= Nevenka Kostadinova =

Serbian politician

Nevenka Kostadinova (Невенка Костадинова; born 1972) is a politician in Serbia from the country's Bulgarian community. She has served in the National Assembly of Serbia since October 2019 as a member of the Serbian Progressive Party.

==Private career==
Kostadinova has a bachelor's degree in chemistry. She lives in Bosilegrad, a predominantly Bulgarian community in Serbia's southeastern corner.

==Politician==
===Municipal politics and the Bulgarian National Council===
Kostadinova was elected to the Bosilegrad municipal assembly in the 2012 Serbian local elections at the head of a combined electoral list of the United Regions of Serbia (URS) and Party of United Pensioners of Serbia (PUPS). This list won four mandates, and she subsequently led the alliance's group in the local assembly. She also received the 116th position on the URS list in the 2012 Serbian parliamentary election; the list won sixteen mandates, and she was not elected.

The URS ceased to exist after the 2014 Serbian parliamentary election, and Kostadinova joined the Progressive Party. She was re-elected to the Bosilegrad assembly at the head of the party's list in the 2016 Serbian local elections. The Progressives won ten mandates, emerging as the only opposition in the assembly to an independent group led by mayor Vladimir Zahariev.

Kostadinova was also elected to Serbia's Bulgarian National Council in 2014 on an electoral list headed by Zahariev. This notwithstanding, she emerged as a prominent local opponent of Zahariev after the 2016 municipal election, charging him with responsibility for the withdrawal of proposed investment in the municipality by the Bulgarian company Kalinel. She received the third position on a rival list led by Stefan Kostov in the 2018 national council election and narrowly missed re-election when the list won only two mandates.

Zahariev subsequently aligned himself with the Progressive Party. Kostadinova was not a candidate for re-election at the local level in 2020.

===Parliamentarian===
Kostadinova was awarded the 150th position on the Progressive Party's Aleksandar Vučić – Serbia Is Winning list in the 2016 parliamentary election and was not initially elected when the list won a majority victory with 131 seats. Following the departure of other elected members further up the list, she was awarded a mandate on 7 October 2019.
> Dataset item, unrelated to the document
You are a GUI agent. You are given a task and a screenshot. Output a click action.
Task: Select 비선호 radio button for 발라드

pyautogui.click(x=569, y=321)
She received the 131st position on the Progressive Party's Aleksandar Vučić — For Our Children list in the 2020 Serbian parliamentary election and was elected to a second term when the list won a landslide majority with 188 mandates. She is now a member of the environmental protection committee; a deputy member of the committee on the economy, regional development, trade, tourism, and energy; a deputy member of the committee on spatial planning, transport, infrastructure, and telecommunications; a member of Serbia's delegation to the South-East European Cooperation Process parliamentary assembly; and a member of the parliamentary friendship groups with Bosnia and Herzegovina, Bulgaria, China, Israel, Japan, Jordan, North Macedonia, Russia, Turkey, and Ukraine.